* _Given entries_:

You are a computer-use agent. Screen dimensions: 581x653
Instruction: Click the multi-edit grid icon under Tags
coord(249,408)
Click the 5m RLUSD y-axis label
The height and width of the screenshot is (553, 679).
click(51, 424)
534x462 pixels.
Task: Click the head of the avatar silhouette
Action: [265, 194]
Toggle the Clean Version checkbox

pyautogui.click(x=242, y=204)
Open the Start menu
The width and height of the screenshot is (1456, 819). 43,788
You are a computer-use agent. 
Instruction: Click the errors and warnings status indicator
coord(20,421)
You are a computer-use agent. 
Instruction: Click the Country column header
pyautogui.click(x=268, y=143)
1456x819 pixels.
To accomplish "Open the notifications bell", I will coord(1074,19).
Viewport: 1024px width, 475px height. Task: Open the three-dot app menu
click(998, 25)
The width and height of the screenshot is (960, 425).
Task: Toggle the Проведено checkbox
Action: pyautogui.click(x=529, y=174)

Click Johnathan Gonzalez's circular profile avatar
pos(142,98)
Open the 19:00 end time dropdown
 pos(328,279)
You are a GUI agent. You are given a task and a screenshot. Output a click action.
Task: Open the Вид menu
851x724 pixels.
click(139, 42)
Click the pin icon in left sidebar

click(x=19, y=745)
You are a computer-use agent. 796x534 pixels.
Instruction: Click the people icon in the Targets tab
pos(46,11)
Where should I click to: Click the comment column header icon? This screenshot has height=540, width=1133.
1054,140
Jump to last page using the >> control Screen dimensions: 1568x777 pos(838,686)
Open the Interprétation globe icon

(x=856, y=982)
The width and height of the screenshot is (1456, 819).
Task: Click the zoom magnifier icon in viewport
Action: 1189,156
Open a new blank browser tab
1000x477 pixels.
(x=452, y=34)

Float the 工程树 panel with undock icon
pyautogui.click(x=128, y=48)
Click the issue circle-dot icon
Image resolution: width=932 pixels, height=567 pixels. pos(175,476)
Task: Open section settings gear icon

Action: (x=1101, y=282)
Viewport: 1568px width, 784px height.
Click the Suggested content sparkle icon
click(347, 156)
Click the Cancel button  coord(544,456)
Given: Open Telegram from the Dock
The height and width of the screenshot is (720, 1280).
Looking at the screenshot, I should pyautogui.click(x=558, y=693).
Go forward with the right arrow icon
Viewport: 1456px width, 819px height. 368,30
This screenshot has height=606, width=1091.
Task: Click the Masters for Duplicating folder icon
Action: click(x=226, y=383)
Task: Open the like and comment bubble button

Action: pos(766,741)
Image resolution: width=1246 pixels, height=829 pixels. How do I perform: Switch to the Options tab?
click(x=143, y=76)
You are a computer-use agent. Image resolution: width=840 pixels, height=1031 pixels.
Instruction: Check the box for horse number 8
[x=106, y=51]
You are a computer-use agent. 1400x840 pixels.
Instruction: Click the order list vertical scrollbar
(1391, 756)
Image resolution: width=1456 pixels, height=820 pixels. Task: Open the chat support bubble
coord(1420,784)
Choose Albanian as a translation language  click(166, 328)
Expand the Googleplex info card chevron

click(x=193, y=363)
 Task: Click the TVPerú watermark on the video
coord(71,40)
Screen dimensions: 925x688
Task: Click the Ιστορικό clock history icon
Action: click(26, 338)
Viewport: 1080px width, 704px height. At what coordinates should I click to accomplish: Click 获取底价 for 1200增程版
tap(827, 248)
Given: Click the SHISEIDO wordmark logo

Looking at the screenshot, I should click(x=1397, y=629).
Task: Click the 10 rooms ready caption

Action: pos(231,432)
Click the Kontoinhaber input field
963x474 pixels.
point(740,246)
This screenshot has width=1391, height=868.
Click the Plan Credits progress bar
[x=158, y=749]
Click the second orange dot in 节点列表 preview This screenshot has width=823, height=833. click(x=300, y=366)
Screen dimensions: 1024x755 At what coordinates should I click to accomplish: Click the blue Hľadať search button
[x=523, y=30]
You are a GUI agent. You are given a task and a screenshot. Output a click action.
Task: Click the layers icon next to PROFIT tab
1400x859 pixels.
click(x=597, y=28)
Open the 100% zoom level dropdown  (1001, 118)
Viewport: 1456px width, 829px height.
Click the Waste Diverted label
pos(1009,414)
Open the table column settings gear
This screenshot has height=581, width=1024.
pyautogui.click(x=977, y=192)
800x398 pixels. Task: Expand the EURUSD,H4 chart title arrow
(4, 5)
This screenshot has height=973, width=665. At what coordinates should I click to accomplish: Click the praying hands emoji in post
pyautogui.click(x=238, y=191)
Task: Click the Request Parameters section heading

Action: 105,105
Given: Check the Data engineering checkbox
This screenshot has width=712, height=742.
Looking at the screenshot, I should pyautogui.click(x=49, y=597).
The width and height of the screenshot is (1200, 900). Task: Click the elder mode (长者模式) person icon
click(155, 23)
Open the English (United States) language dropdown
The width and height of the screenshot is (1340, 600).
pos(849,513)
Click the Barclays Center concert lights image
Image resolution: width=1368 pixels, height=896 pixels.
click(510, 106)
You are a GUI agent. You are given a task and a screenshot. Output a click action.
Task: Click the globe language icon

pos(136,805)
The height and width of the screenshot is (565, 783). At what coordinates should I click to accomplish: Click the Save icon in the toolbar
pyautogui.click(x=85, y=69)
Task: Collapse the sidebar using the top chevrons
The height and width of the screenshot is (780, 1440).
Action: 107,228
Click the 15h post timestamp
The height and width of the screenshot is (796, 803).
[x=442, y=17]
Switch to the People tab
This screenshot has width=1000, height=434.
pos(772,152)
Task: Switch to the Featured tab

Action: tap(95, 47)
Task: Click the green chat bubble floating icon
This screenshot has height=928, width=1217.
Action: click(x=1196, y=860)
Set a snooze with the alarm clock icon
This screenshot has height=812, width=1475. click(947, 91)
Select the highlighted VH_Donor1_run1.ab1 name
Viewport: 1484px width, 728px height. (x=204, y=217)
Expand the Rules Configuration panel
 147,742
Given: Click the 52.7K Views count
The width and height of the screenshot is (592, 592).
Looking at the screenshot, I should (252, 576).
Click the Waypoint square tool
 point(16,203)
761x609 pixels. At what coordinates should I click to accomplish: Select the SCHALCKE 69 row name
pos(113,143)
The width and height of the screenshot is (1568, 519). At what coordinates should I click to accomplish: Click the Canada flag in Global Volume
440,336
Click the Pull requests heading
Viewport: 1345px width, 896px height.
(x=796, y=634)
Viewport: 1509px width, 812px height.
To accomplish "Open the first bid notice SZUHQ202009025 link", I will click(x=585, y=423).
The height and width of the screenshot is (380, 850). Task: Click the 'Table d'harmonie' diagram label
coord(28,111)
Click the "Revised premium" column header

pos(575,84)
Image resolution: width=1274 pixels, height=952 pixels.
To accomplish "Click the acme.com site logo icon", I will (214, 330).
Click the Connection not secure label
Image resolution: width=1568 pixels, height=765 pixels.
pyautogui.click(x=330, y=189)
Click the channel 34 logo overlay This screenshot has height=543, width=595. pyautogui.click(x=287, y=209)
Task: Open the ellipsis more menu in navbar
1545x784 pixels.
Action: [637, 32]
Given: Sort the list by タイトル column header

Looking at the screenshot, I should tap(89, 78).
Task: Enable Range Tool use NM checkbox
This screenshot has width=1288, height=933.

* _Written instruction_: Reproduce the whole listing above, swapping each "computer-use agent" for "desktop agent" and keeping everything else unchanged.

* _Response to this exercise_:
You are a desktop agent. Screen dimensions: 581x653
Instruction: Click the multi-edit grid icon under Tags
coord(249,408)
Click the 5m RLUSD y-axis label
The height and width of the screenshot is (553, 679).
click(51, 424)
534x462 pixels.
Task: Click the head of the avatar silhouette
Action: [265, 194]
Toggle the Clean Version checkbox

pyautogui.click(x=242, y=204)
Open the Start menu
The width and height of the screenshot is (1456, 819). 43,788
You are a desktop agent. 
Instruction: Click the errors and warnings status indicator
coord(20,421)
You are a desktop agent. 
Instruction: Click the Country column header
pyautogui.click(x=268, y=143)
1456x819 pixels.
To accomplish "Open the notifications bell", I will coord(1074,19).
Viewport: 1024px width, 475px height. Task: Open the three-dot app menu
click(998, 25)
The width and height of the screenshot is (960, 425).
Task: Toggle the Проведено checkbox
Action: pyautogui.click(x=529, y=174)

Click Johnathan Gonzalez's circular profile avatar
pos(142,98)
Open the 19:00 end time dropdown
 pos(328,279)
You are a GUI agent. You are given a task and a screenshot. Output a click action.
Task: Open the Вид menu
851x724 pixels.
click(139, 42)
Click the pin icon in left sidebar

click(x=19, y=745)
You are a desktop agent. 796x534 pixels.
Instruction: Click the people icon in the Targets tab
pos(46,11)
Where should I click to: Click the comment column header icon? This screenshot has height=540, width=1133.
1054,140
Jump to last page using the >> control Screen dimensions: 1568x777 pos(838,686)
Open the Interprétation globe icon

(x=856, y=982)
The width and height of the screenshot is (1456, 819).
Task: Click the zoom magnifier icon in viewport
Action: 1189,156
Open a new blank browser tab
1000x477 pixels.
(x=452, y=34)

Float the 工程树 panel with undock icon
pyautogui.click(x=128, y=48)
Click the issue circle-dot icon
Image resolution: width=932 pixels, height=567 pixels. pos(175,476)
Task: Open section settings gear icon

Action: (x=1101, y=282)
Viewport: 1568px width, 784px height.
Click the Suggested content sparkle icon
click(347, 156)
Click the Cancel button  coord(544,456)
Given: Open Telegram from the Dock
The height and width of the screenshot is (720, 1280).
Looking at the screenshot, I should pyautogui.click(x=558, y=693).
Go forward with the right arrow icon
Viewport: 1456px width, 819px height. 368,30
This screenshot has height=606, width=1091.
Task: Click the Masters for Duplicating folder icon
Action: click(x=226, y=383)
Task: Open the like and comment bubble button

Action: pos(766,741)
Image resolution: width=1246 pixels, height=829 pixels. How do I perform: Switch to the Options tab?
click(x=143, y=76)
You are a desktop agent. Image resolution: width=840 pixels, height=1031 pixels.
Instruction: Check the box for horse number 8
[x=106, y=51]
You are a desktop agent. 1400x840 pixels.
Instruction: Click the order list vertical scrollbar
(1391, 756)
Image resolution: width=1456 pixels, height=820 pixels. Task: Open the chat support bubble
coord(1420,784)
Choose Albanian as a translation language  click(166, 328)
Expand the Googleplex info card chevron

click(x=193, y=363)
 Task: Click the TVPerú watermark on the video
coord(71,40)
Screen dimensions: 925x688
Task: Click the Ιστορικό clock history icon
Action: click(26, 338)
Viewport: 1080px width, 704px height. At what coordinates should I click to accomplish: Click 获取底价 for 1200增程版
tap(827, 248)
Given: Click the SHISEIDO wordmark logo

Looking at the screenshot, I should click(x=1397, y=629).
Task: Click the 10 rooms ready caption

Action: pos(231,432)
Click the Kontoinhaber input field
963x474 pixels.
point(740,246)
This screenshot has width=1391, height=868.
Click the Plan Credits progress bar
[x=158, y=749]
Click the second orange dot in 节点列表 preview This screenshot has width=823, height=833. click(x=300, y=366)
Screen dimensions: 1024x755 At what coordinates should I click to accomplish: Click the blue Hľadať search button
[x=523, y=30]
You are a GUI agent. You are given a task and a screenshot. Output a click action.
Task: Click the layers icon next to PROFIT tab
1400x859 pixels.
click(x=597, y=28)
Open the 100% zoom level dropdown  (1001, 118)
Viewport: 1456px width, 829px height.
Click the Waste Diverted label
pos(1009,414)
Open the table column settings gear
This screenshot has height=581, width=1024.
pyautogui.click(x=977, y=192)
800x398 pixels. Task: Expand the EURUSD,H4 chart title arrow
(4, 5)
This screenshot has height=973, width=665. At what coordinates should I click to accomplish: Click the praying hands emoji in post
pyautogui.click(x=238, y=191)
Task: Click the Request Parameters section heading

Action: 105,105
Given: Check the Data engineering checkbox
This screenshot has width=712, height=742.
Looking at the screenshot, I should pyautogui.click(x=49, y=597).
The width and height of the screenshot is (1200, 900). Task: Click the elder mode (长者模式) person icon
click(155, 23)
Open the English (United States) language dropdown
The width and height of the screenshot is (1340, 600).
pos(849,513)
Click the Barclays Center concert lights image
Image resolution: width=1368 pixels, height=896 pixels.
click(510, 106)
You are a GUI agent. You are given a task and a screenshot. Output a click action.
Task: Click the globe language icon

pos(136,805)
The height and width of the screenshot is (565, 783). At what coordinates should I click to accomplish: Click the Save icon in the toolbar
pyautogui.click(x=85, y=69)
Task: Collapse the sidebar using the top chevrons
The height and width of the screenshot is (780, 1440).
Action: 107,228
Click the 15h post timestamp
The height and width of the screenshot is (796, 803).
[x=442, y=17]
Switch to the People tab
This screenshot has width=1000, height=434.
pos(772,152)
Task: Switch to the Featured tab

Action: tap(95, 47)
Task: Click the green chat bubble floating icon
This screenshot has height=928, width=1217.
Action: click(x=1196, y=860)
Set a snooze with the alarm clock icon
This screenshot has height=812, width=1475. click(947, 91)
Select the highlighted VH_Donor1_run1.ab1 name
Viewport: 1484px width, 728px height. (x=204, y=217)
Expand the Rules Configuration panel
 147,742
Given: Click the 52.7K Views count
The width and height of the screenshot is (592, 592).
Looking at the screenshot, I should (252, 576).
Click the Waypoint square tool
 point(16,203)
761x609 pixels. At what coordinates should I click to accomplish: Select the SCHALCKE 69 row name
pos(113,143)
The width and height of the screenshot is (1568, 519). At what coordinates should I click to accomplish: Click the Canada flag in Global Volume
440,336
Click the Pull requests heading
Viewport: 1345px width, 896px height.
(x=796, y=634)
Viewport: 1509px width, 812px height.
To accomplish "Open the first bid notice SZUHQ202009025 link", I will click(x=585, y=423).
The height and width of the screenshot is (380, 850). Task: Click the 'Table d'harmonie' diagram label
coord(28,111)
Click the "Revised premium" column header

pos(575,84)
Image resolution: width=1274 pixels, height=952 pixels.
To accomplish "Click the acme.com site logo icon", I will (214, 330).
Click the Connection not secure label
Image resolution: width=1568 pixels, height=765 pixels.
pyautogui.click(x=330, y=189)
Click the channel 34 logo overlay This screenshot has height=543, width=595. pyautogui.click(x=287, y=209)
Task: Open the ellipsis more menu in navbar
1545x784 pixels.
Action: [637, 32]
Given: Sort the list by タイトル column header

Looking at the screenshot, I should tap(89, 78).
Task: Enable Range Tool use NM checkbox
This screenshot has width=1288, height=933.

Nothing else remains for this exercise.